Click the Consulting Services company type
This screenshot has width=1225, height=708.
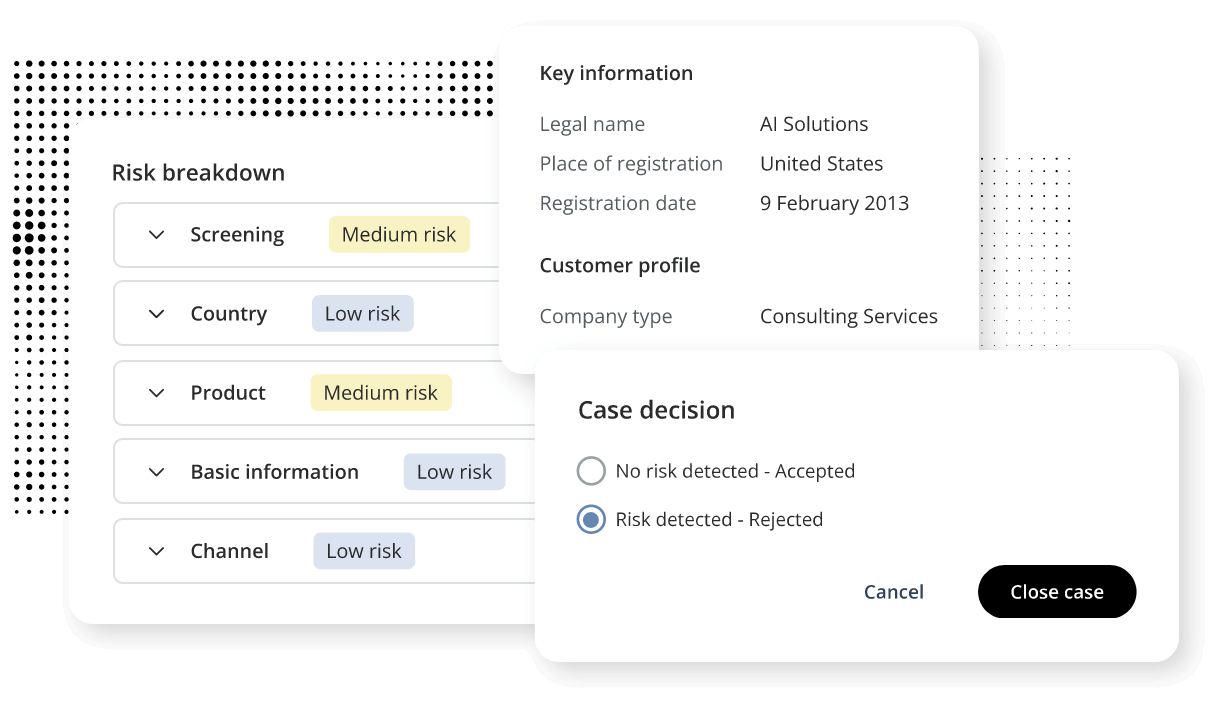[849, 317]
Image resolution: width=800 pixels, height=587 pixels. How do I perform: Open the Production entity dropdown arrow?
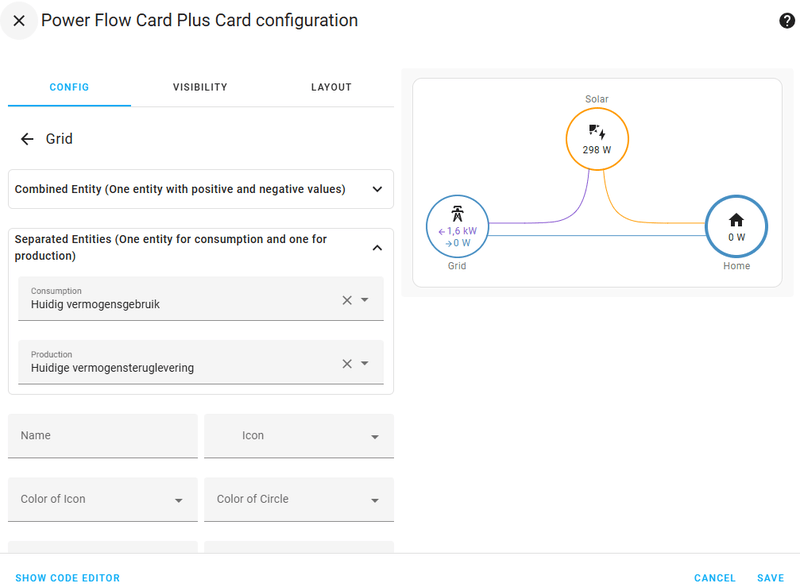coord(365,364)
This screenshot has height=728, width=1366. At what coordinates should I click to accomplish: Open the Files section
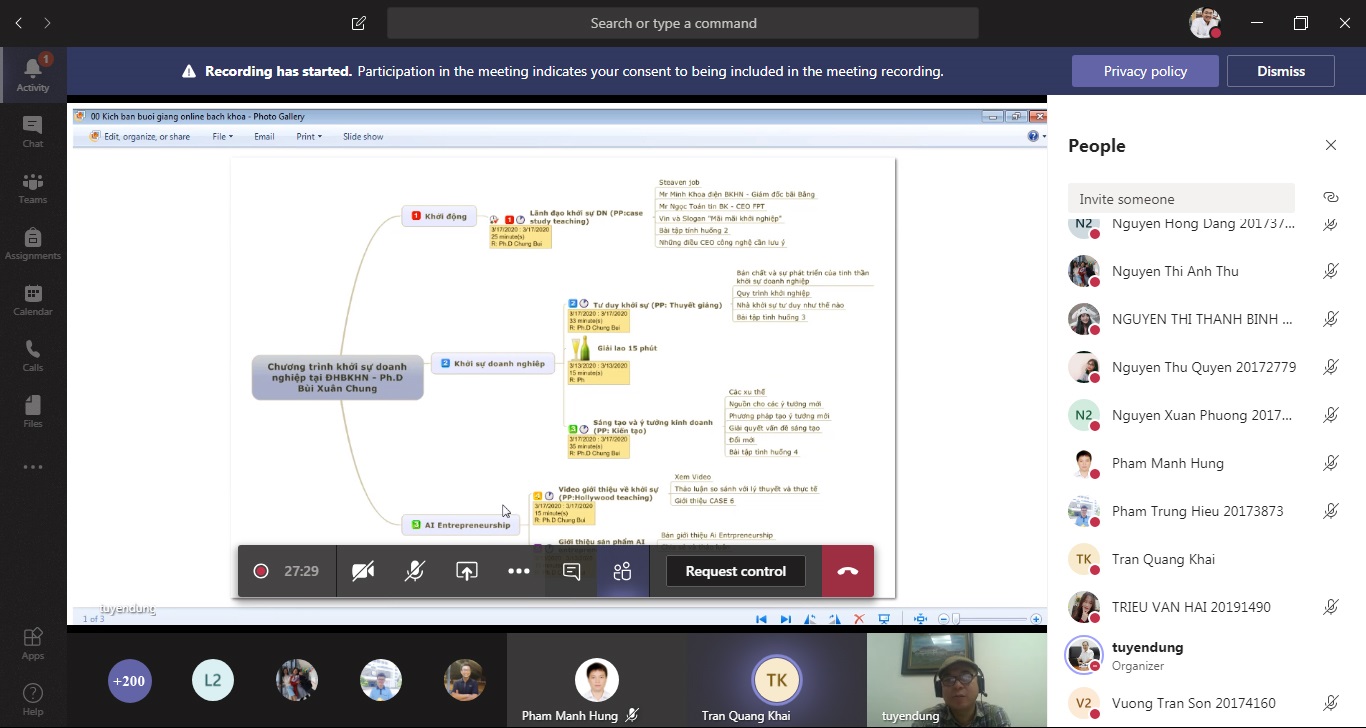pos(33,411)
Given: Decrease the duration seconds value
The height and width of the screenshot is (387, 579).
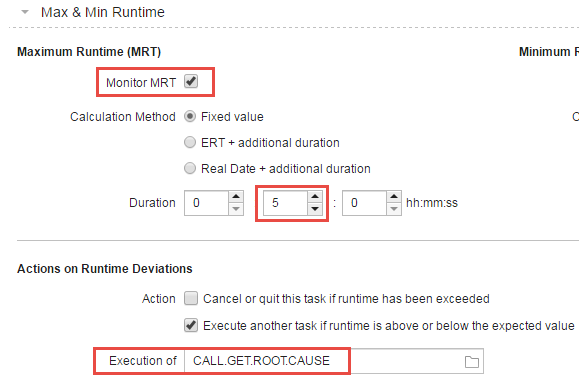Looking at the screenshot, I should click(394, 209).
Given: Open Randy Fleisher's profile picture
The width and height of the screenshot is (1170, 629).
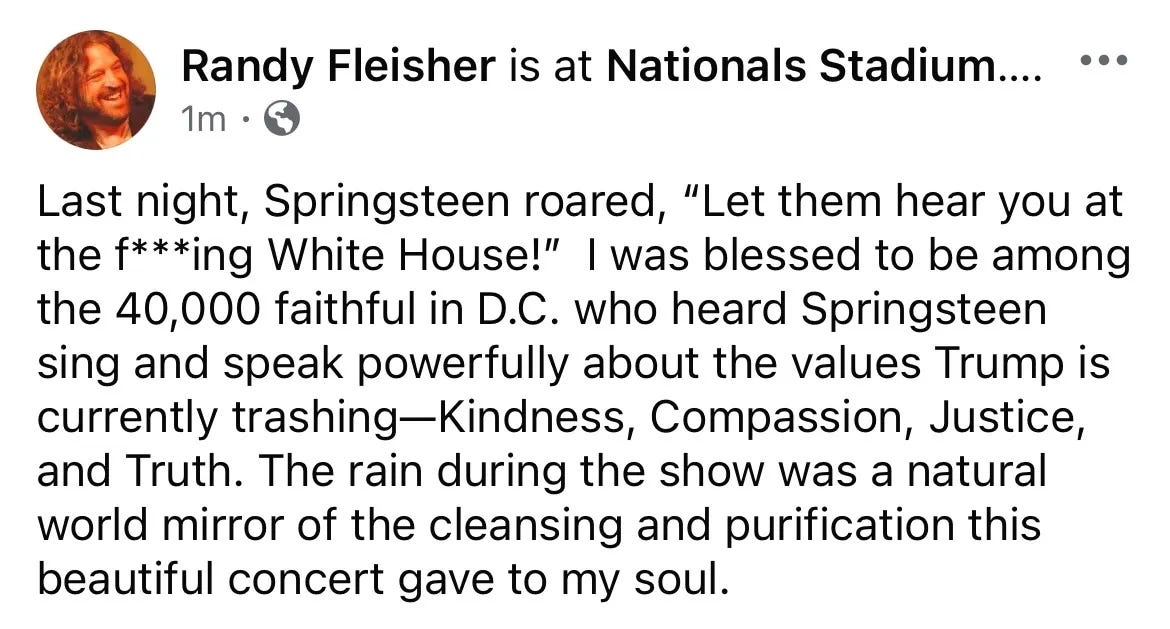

**EXERCISE DETAILS**
Switch every "Open" to "Select" throughout the data above and reproduce all other lines unchanged. Omit the pictures from your output.

**RESULT**
Click the Consulting Services company type
This screenshot has width=1225, height=708.
[849, 317]
Image resolution: width=800 pixels, height=587 pixels. How do I perform: Select the Production entity dropdown arrow?
coord(365,364)
This screenshot has height=728, width=1366. At what coordinates should I click to accomplish: Select the Files section
pos(33,411)
Given: Decrease the duration seconds value
The height and width of the screenshot is (387, 579).
Looking at the screenshot, I should click(394, 209).
Given: Select Randy Fleisher's profile picture
The width and height of the screenshot is (1170, 629).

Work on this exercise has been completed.